* Objetivo de la tarea *
Enumera a todas las personas que el fragmento sobre la expulsión de los jesuitas, más abajo, designa por su nombre o título.

* Fragmento del texto *
____
La práctica totalidad de los historiadores están de
acuerdo en afirmar el carácter sorpresivo y drástico de la expulsión.
Pese a que corrían malos tiempos para la Compañía (recordemos que los
jesuitas fueron acusados de instigar la oleada de motines del año
anterior), nadie en su seno podía imaginar que iba a producirse tamaño
acontecimiento.
Los jesuitas eran conscientes del acoso que venían sufriendo, pero no tuvieron noticia alguna de la medida que Carlos III se disponía a tomar hasta el momento mismo de su aplicación. Aunque a lo largo del año el gobierno realizó una Pesquisa reservada
entre gran parte de los obispos españoles, no hubo filtraciones sobre
su contenido. Tampoco tuvieron ninguna noticia del decreto de expulsión,
dictaminado por el fiscal Campomanes y aprobado por una sala
reducidísima y previamente seleccionada de consejeros el 29 de enero de
1767. Ni de la ratificación real de dicho decreto el 20 de febrero
siguiente. Es curioso que no se filtrase ni un solo rumor de las altas
jerarquías al pueblo. Tampoco trascendió el contenido de un pliego
cerrado (impreso en la Imprenta Real, perfectamente incomunicada) que el
Conde de Aranda remitió a los jueces ordinarios y tribunales superiores
de todas las poblaciones en las que había establecimientos jesuitas
(más de 120), en el que se hallaban las instrucciones reservadas para la
expulsión, y que no podía ser abierto hasta la misma noche del primero
de abril.
El secreto estaba motivado por la intención de
paralizar cualquier maniobra de protesta por parte de los numerosos
simpatizantes de la Compañía, sobre todo, dentro del estamento
nobiliario y de las clases populares. También se quería evitar que los
jesuitas pudiesen huir, enajenar sus bienes, deshacerse de sus archivos y
de sus papeles comprometedores, puesto que las órdenes reales incluían
la confiscación de los bienes, lo que se conoce como las
«temporalidades» de la Compañía.
La noche del 31 de marzo en Madrid, y al amanecer del
2 de abril en el resto de España, todas las casas jesuitas fueron
clausuradas y sus miembros incomunicados. Según relatan las crónicas de
la época, la operación fue perfecta. Ello explica la sorpresa y el miedo
que sintieron los jesuitas (como manifestaba en sus escritos el padre
Isla), en especial los jóvenes novicios.
Las medidas se llevaron a cabo en toda España del
mismo modo, siguiendo instrucciones minuciosamente precisas. Los
comisarios, asistidos por notarios y testigos, ordenaron reunir a todos
los miembros de las comunidades en las salas capitulares. Allí
procedieron a pasar lista a los concurrentes, y tras comprobar la
presencia de los censados, mandaron a los notarios que procediesen a la
lectura del real decreto de extrañamiento.
____
* Datos proporcionados *

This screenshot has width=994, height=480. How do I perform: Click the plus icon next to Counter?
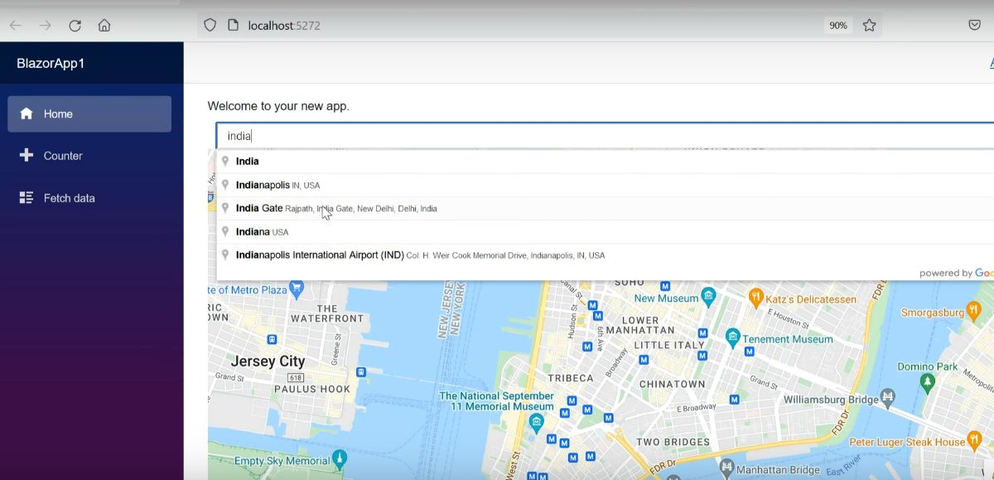(27, 155)
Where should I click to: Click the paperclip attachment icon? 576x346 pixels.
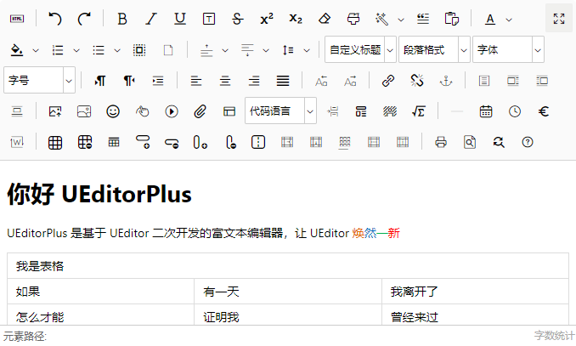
____
* Respuesta *
- Carlos III
- El fiscal Campomanes
- El Conde de Aranda
- El padre Isla